The Green Fund:
An approach based on ‘Common but Differentiated Responsibility’ and Equity.
Proposed by Jeffrey Sachs and Shiv Someshwar, Asia Development Bank Paper 371, July 2012)
“Purpose. The Green Fund will receive assessed contributions of member countries and will disburse grant and loan funds to low-income and middle-income countries to pursue programs of climate-change mitigation and adaptation.
Duration. The Green Fund will operate until the sustainable reduction of GHG emissions sufficient to meet the objectives of the UNFCCC. This is targeted to occur no later than 2050.
Members. All signatories of the UNFCCC are members of the Green Fund.
Governance. The Governing Board will include two representative countries of each Regional Development Bank. Each RDB will select its representatives according to procedures set by the Governing Boards of the respective banks. The countries will serve for two years. At least one of the two countries will be a recipient country of the Green Fund. Each MDB will have a non-voting representative, as will relevant UN agencies.
Funding. The Green Fund will be funded by assessments paid by member countries. Assessments will be determined according to each country’s CO2emissions and the country’s GDP per capita (World Bank Atlas method)”.
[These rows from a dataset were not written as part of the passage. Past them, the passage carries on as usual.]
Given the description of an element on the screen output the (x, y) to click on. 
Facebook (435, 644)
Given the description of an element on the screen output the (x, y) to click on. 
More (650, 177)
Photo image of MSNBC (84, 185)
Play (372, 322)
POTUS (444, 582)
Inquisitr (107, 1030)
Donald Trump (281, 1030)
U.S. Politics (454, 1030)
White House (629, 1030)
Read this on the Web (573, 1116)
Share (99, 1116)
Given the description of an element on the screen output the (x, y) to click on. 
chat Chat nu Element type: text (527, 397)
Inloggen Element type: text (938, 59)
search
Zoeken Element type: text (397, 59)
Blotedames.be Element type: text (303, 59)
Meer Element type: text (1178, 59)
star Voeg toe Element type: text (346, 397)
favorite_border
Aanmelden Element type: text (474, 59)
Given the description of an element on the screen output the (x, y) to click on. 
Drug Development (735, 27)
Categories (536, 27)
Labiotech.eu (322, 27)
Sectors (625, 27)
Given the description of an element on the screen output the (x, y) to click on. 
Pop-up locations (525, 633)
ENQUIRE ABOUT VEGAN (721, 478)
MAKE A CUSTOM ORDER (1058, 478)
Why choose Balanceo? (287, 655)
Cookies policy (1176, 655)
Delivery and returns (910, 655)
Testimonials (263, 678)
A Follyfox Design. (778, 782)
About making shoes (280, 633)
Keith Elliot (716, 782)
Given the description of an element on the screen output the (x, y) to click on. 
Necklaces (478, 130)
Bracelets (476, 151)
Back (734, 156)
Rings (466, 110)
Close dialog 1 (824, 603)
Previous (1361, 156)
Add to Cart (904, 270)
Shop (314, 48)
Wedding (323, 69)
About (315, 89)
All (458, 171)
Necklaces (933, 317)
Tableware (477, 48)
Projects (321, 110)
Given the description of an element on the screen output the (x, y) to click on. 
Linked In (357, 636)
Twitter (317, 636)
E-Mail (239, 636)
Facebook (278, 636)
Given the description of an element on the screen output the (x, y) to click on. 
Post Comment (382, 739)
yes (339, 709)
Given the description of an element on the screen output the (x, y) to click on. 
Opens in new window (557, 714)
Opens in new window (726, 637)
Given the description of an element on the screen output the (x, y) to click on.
Although its carbon reduction strategy is very different, in practice, the Green Fund would be similar to Kyoto 2. Like K2, it gives the impression that some developing countries cannot be trusted to administer affairs to the advantage of its citizens. Nevertheless, it may attract support from climate vulnerable nations that like the prospect of a guaranteed steady income which is largely insulated from recession. However, it will be hard to quantify the amount by which the Green Fund will reduce carbon emissions – nationally or globally.